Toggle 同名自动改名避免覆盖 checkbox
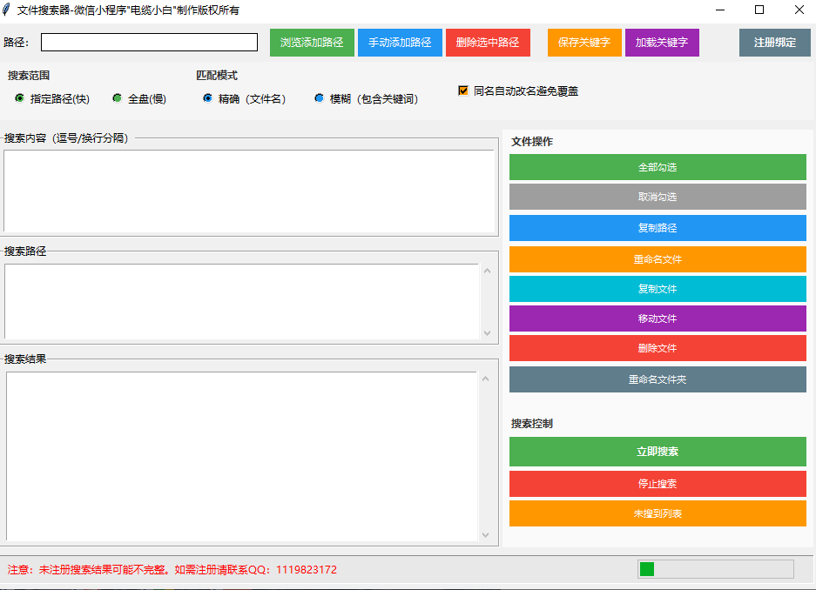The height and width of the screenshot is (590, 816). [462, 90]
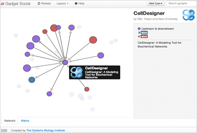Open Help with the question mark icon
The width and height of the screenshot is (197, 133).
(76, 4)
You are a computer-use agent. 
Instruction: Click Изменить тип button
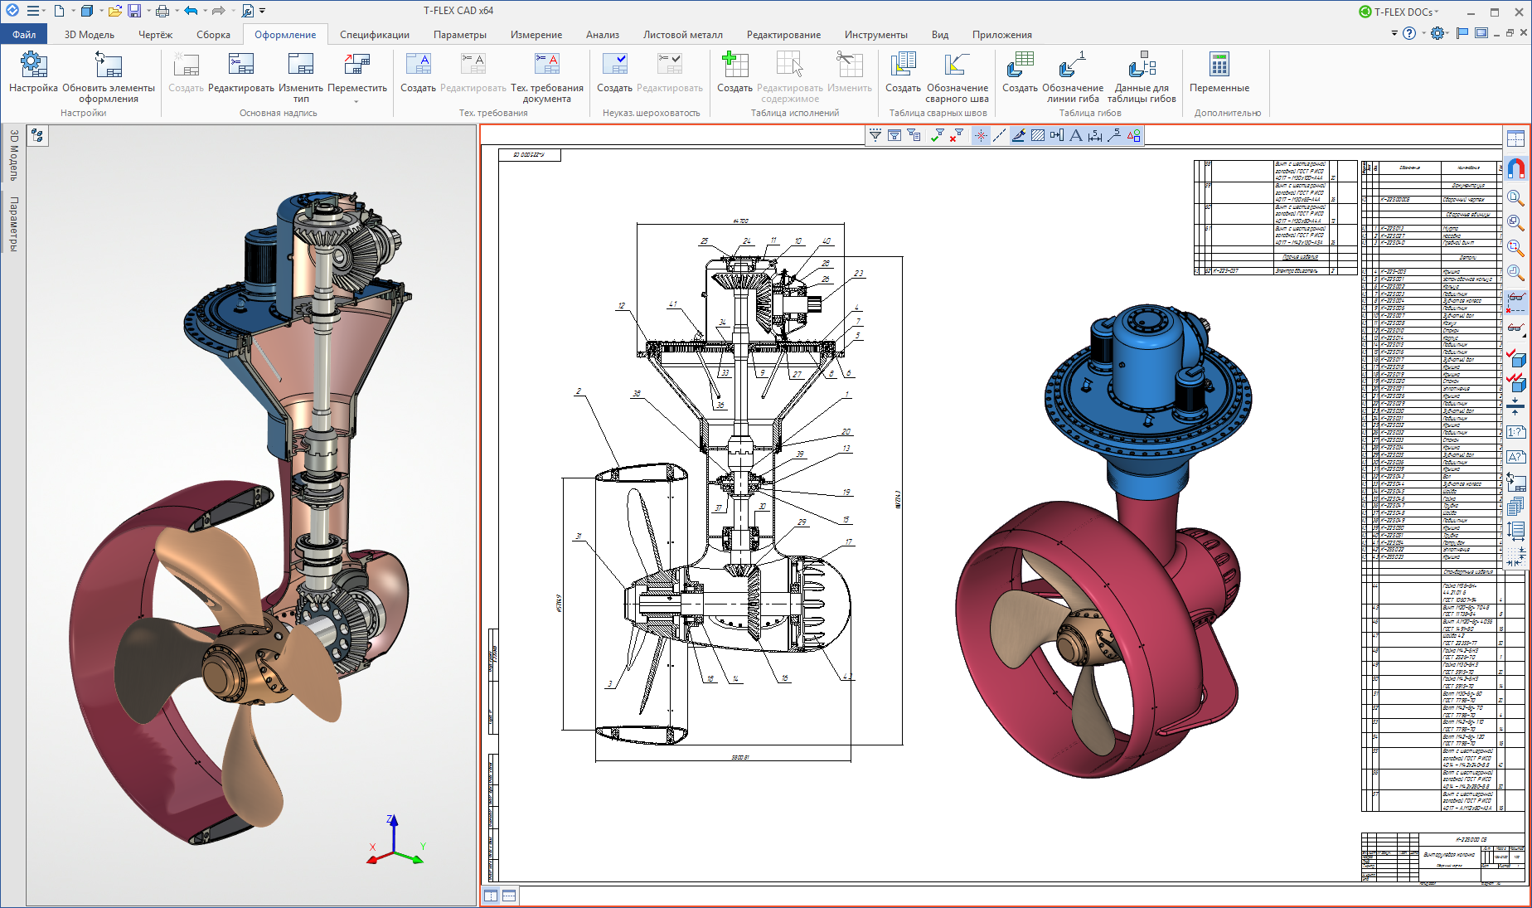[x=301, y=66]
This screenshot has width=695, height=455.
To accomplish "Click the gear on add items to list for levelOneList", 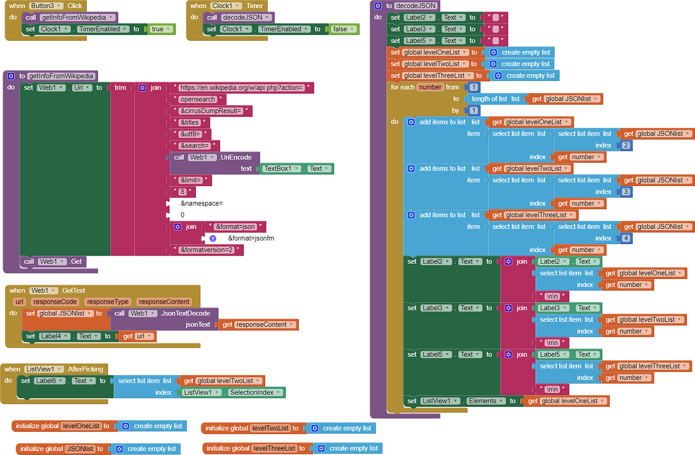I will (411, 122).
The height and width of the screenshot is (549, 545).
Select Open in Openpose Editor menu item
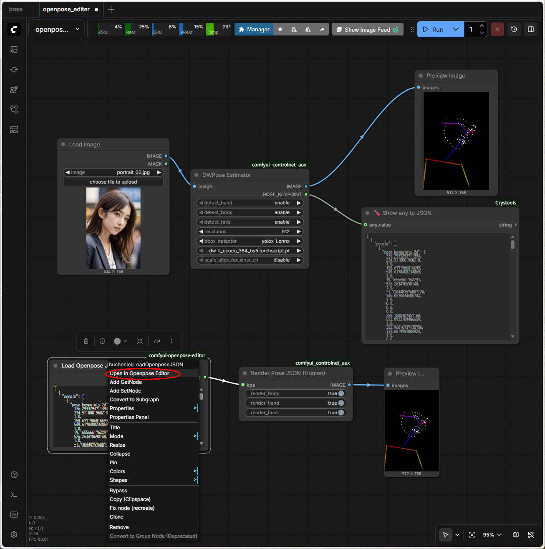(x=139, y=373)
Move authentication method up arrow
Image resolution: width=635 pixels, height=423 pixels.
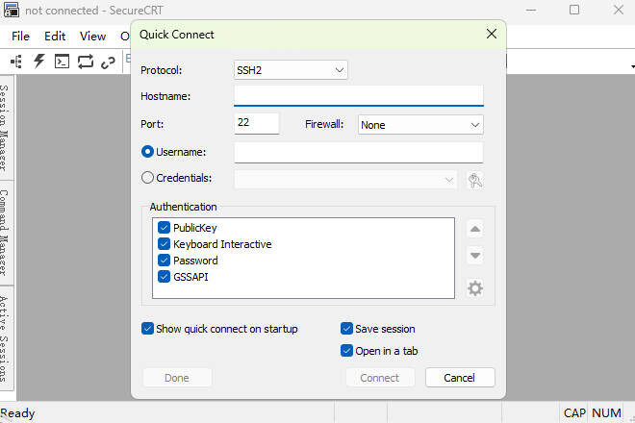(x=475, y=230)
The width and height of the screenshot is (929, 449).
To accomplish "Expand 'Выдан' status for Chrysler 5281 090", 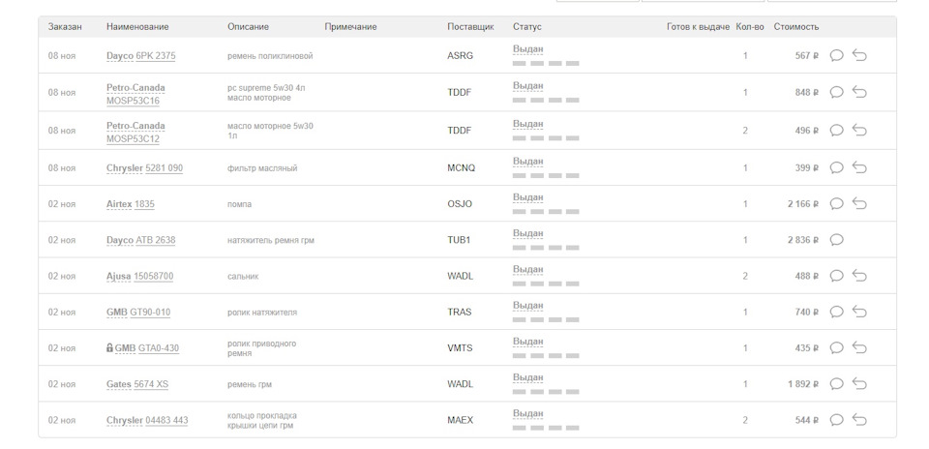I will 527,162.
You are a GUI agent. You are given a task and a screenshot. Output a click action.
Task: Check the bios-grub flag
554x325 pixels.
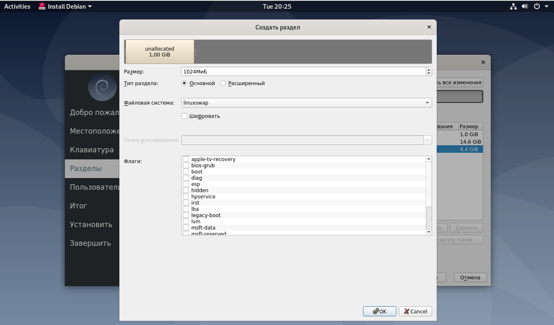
━━━
## Work to do
Copy the lines above, beginning with the line that contains "The height and width of the screenshot is (549, 545)." and stopping after the line that contains "(x=475, y=230)". Leave the pictures out of your copy.

## The result
The height and width of the screenshot is (549, 545).
Select Open in Openpose Editor menu item
(x=139, y=373)
Move authentication method up arrow
Image resolution: width=635 pixels, height=423 pixels.
(x=475, y=230)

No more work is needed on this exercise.